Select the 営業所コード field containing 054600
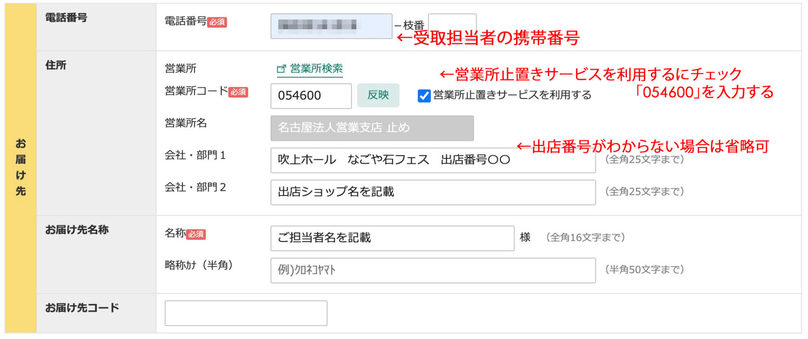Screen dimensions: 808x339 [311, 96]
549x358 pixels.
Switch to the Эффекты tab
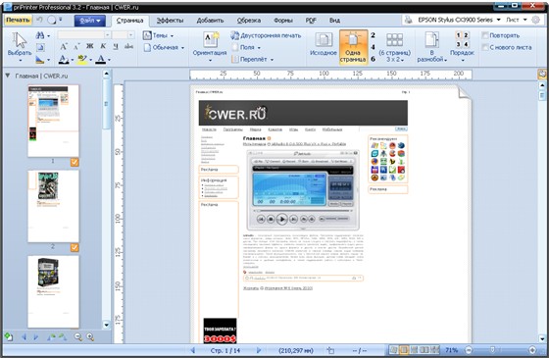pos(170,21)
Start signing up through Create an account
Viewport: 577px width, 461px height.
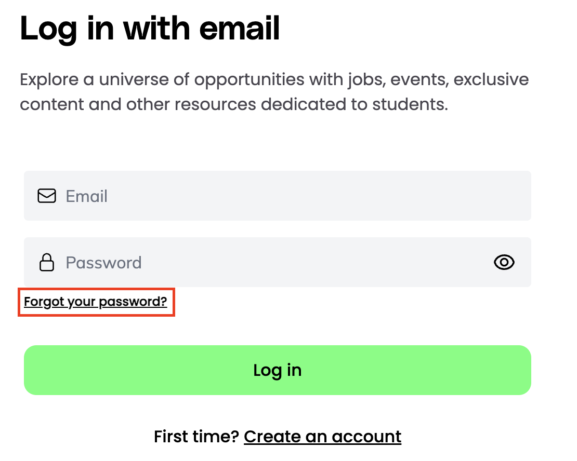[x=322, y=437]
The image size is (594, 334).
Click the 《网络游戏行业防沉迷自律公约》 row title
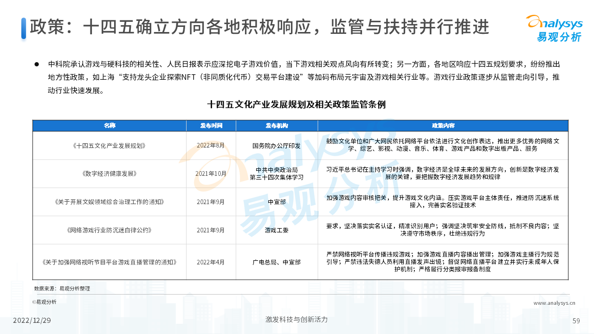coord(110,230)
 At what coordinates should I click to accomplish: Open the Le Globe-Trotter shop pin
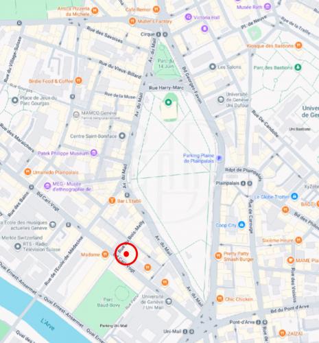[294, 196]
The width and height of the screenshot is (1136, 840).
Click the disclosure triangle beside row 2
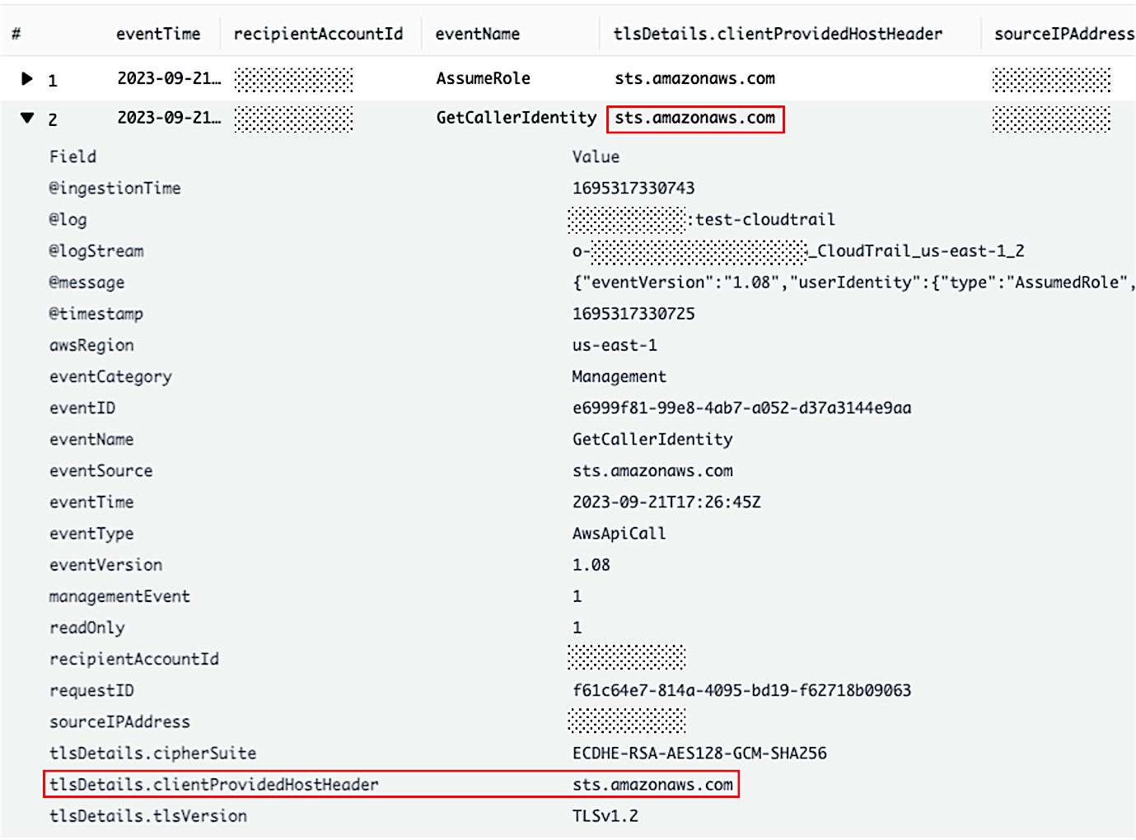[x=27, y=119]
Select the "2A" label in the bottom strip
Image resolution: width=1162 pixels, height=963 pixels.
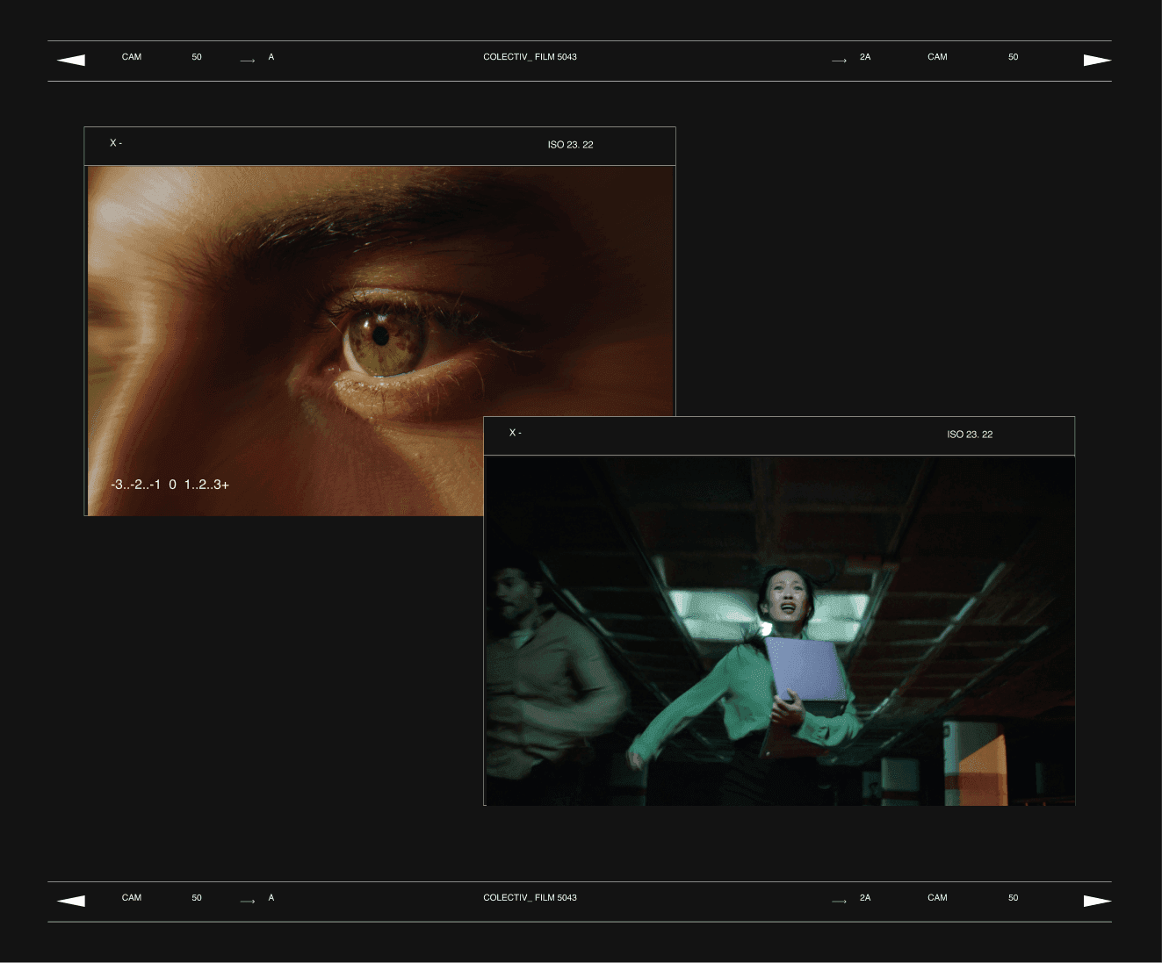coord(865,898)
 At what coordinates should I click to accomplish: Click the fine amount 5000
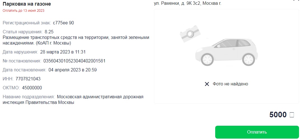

━━━━━━━━━━━━━━━━━━━━━━━━━━━━━━

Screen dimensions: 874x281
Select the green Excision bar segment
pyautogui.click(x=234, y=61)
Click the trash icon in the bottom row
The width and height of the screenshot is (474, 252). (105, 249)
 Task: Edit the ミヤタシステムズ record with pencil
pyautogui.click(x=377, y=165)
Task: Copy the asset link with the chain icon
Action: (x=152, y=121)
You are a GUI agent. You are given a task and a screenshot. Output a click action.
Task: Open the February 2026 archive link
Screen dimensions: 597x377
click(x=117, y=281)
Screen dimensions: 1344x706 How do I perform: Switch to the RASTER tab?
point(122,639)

━━━━━━━━━━━━━━━━━━━━━━━━━━━━━━

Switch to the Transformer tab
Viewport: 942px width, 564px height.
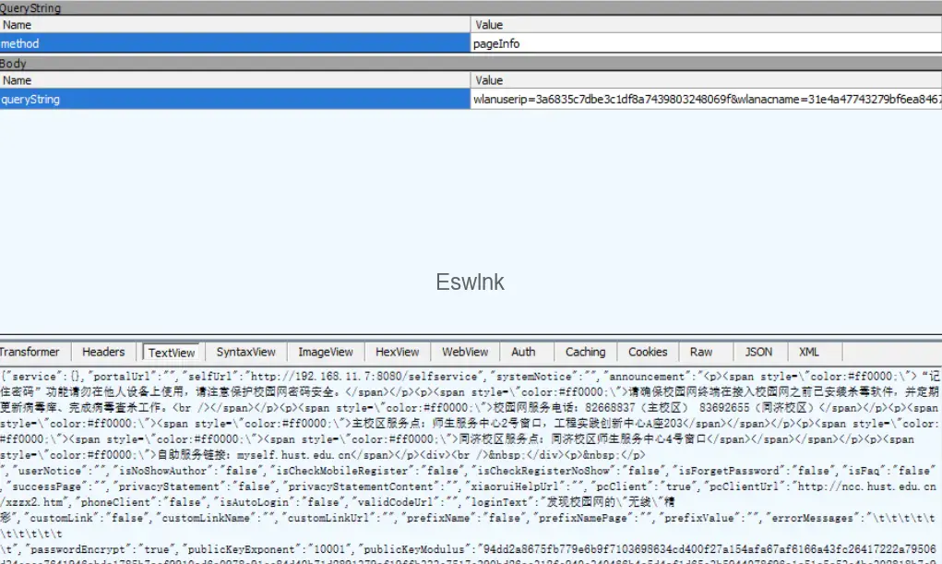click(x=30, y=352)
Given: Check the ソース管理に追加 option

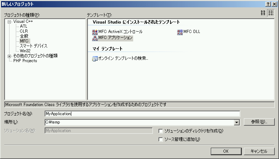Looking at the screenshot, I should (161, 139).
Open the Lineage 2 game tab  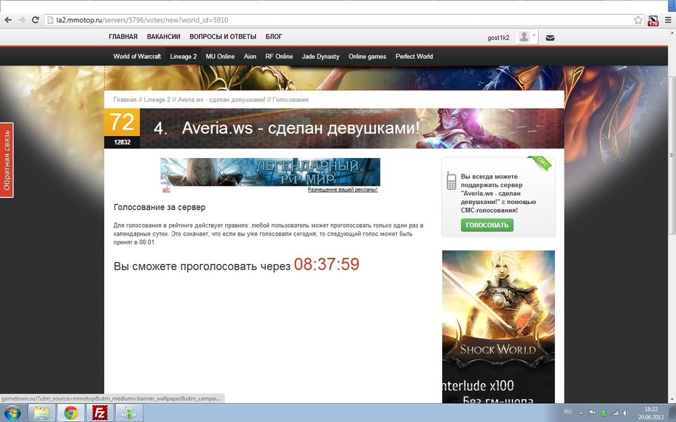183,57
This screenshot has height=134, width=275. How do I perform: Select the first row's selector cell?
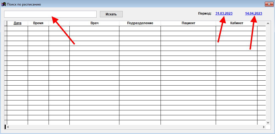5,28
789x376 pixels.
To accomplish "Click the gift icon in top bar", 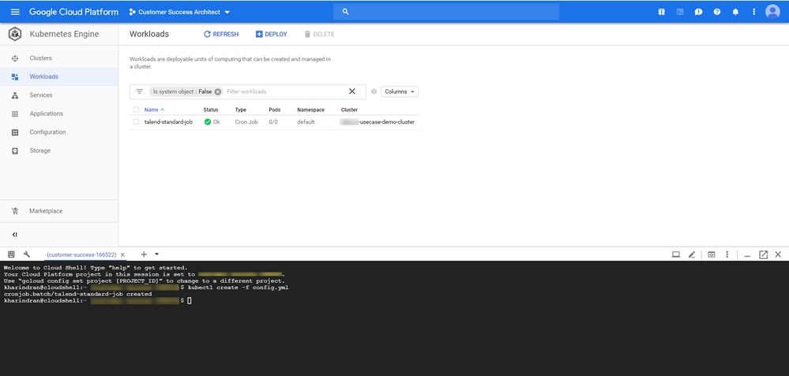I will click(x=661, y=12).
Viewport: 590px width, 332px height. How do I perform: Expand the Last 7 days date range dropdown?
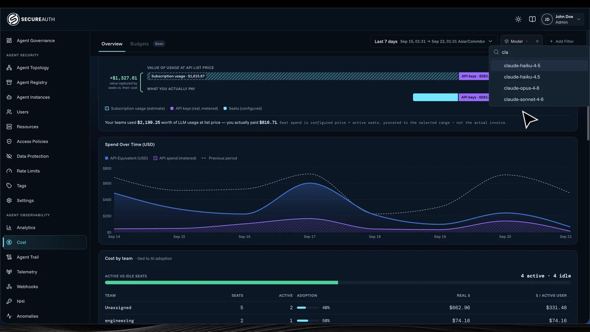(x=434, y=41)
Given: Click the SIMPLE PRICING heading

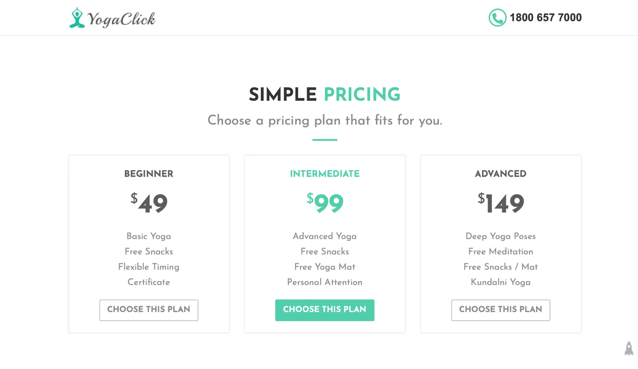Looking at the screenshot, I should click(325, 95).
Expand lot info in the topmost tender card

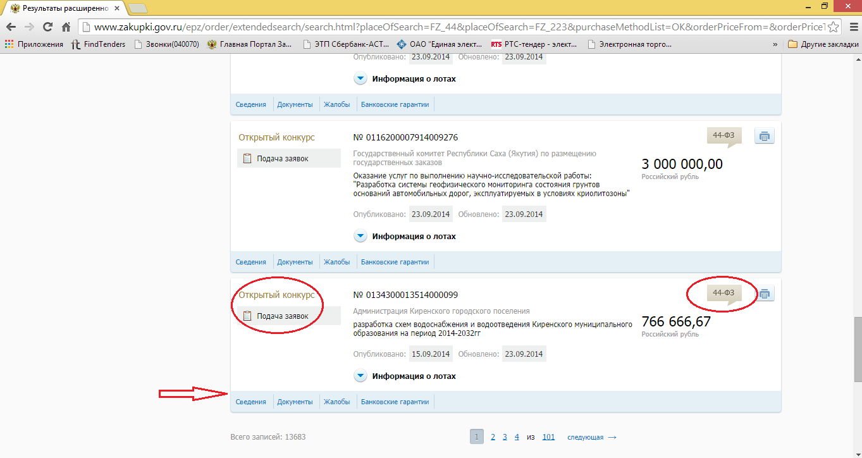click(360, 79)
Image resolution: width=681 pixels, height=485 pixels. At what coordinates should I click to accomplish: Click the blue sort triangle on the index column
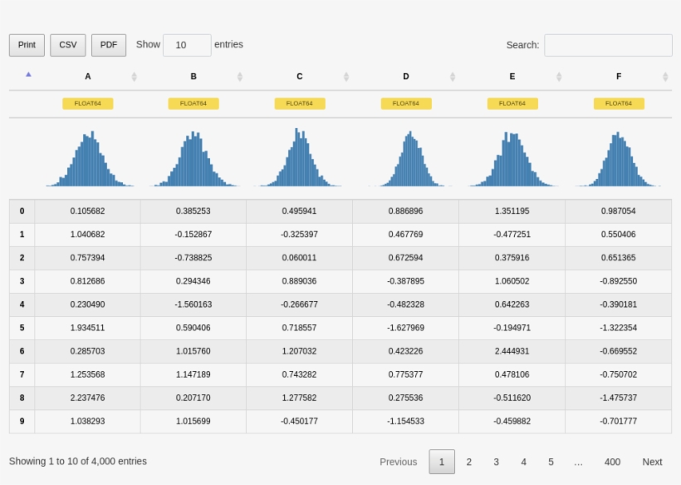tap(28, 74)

━━━━━━━━━━━━━━━━━━━━━━━━━━━━━━

== EXERCISE INSTRUCTIONS ==
Your answer must be the lines above from the one holding "Select the 営業所コード field containing 054600" up to and including the one holding "At what coordinates should I click to accomplish: Click the fine", exact and with no pictures.

== REPLY ==
Select the 営業所コード field containing 054600
Screen dimensions: 808x339 [311, 96]
549x358 pixels.
Switch to the Эффекты tab
pos(170,21)
Start signing up through Create an account
Viewport: 577px width, 461px height.
[x=322, y=437]
The image size is (594, 334).
Click the 《网络游戏行业防沉迷自律公约》 row title
coord(110,230)
 At what coordinates should I click to accomplish: Open the Le Globe-Trotter shop pin
[294, 196]
The width and height of the screenshot is (1136, 840).
Click the disclosure triangle beside row 2
[x=27, y=119]
Select the "2A" label in the bottom strip
Image resolution: width=1162 pixels, height=963 pixels.
coord(865,898)
 At what coordinates should I click to accomplish: Click the fine amount 5000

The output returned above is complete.